**Task item**
Could you output every record below exactly, leaving out the pictures?

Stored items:
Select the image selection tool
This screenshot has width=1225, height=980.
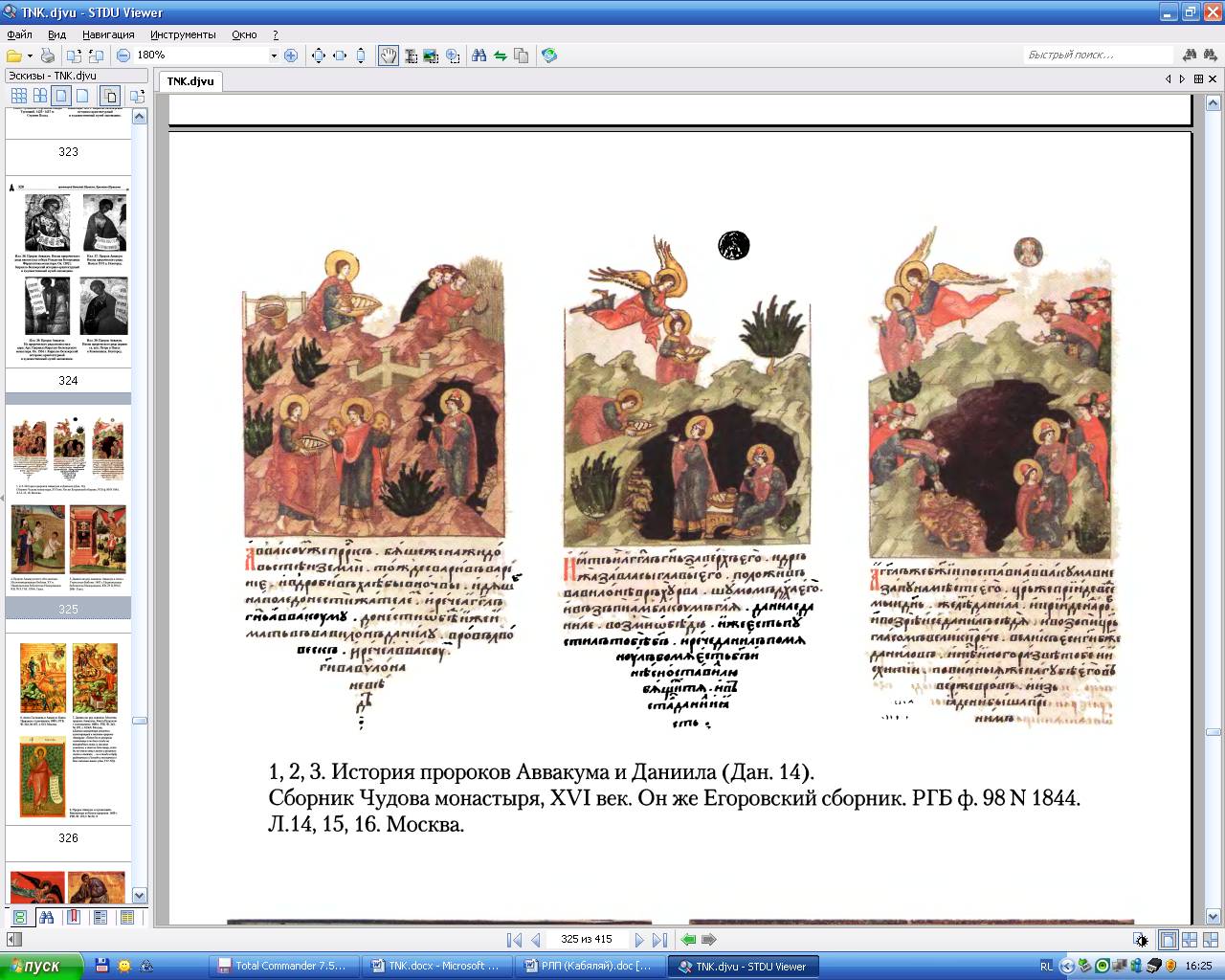(x=431, y=56)
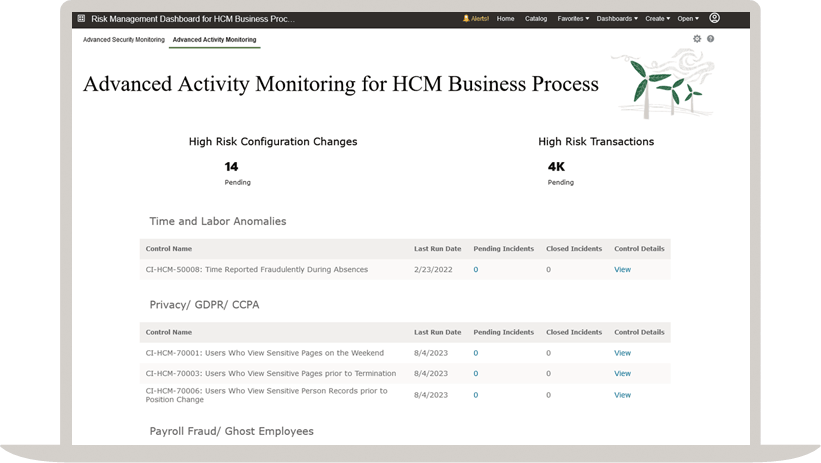Click the wind turbine illustration
Viewport: 821px width, 463px height.
(662, 84)
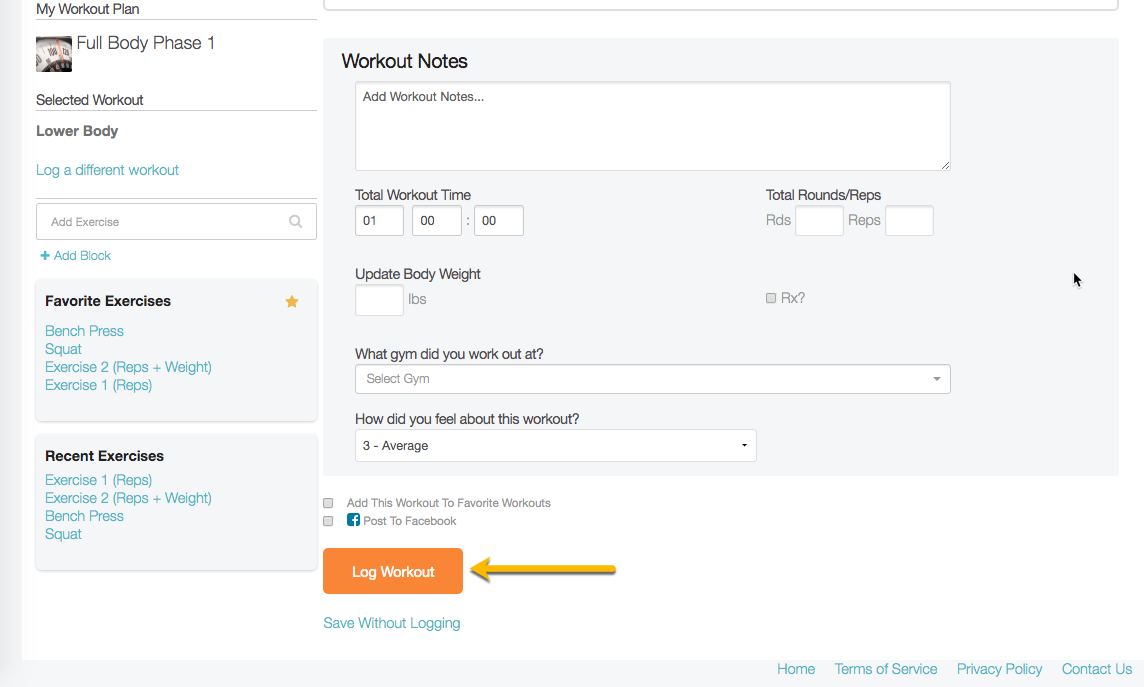Click the plus icon beside Add Block
Viewport: 1144px width, 687px height.
coord(45,256)
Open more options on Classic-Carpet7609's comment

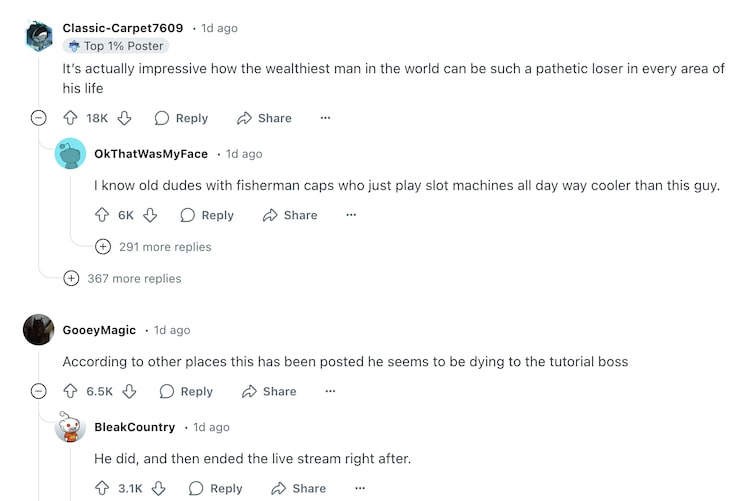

**Solved exercise**
Select the image selection tool
This screenshot has width=1225, height=980.
(x=431, y=56)
Click the wind turbine illustration
Viewport: 821px width, 463px height.
(662, 84)
Click the plus icon beside Add Block
Viewport: 1144px width, 687px height.
coord(45,256)
Open more options on Classic-Carpet7609's comment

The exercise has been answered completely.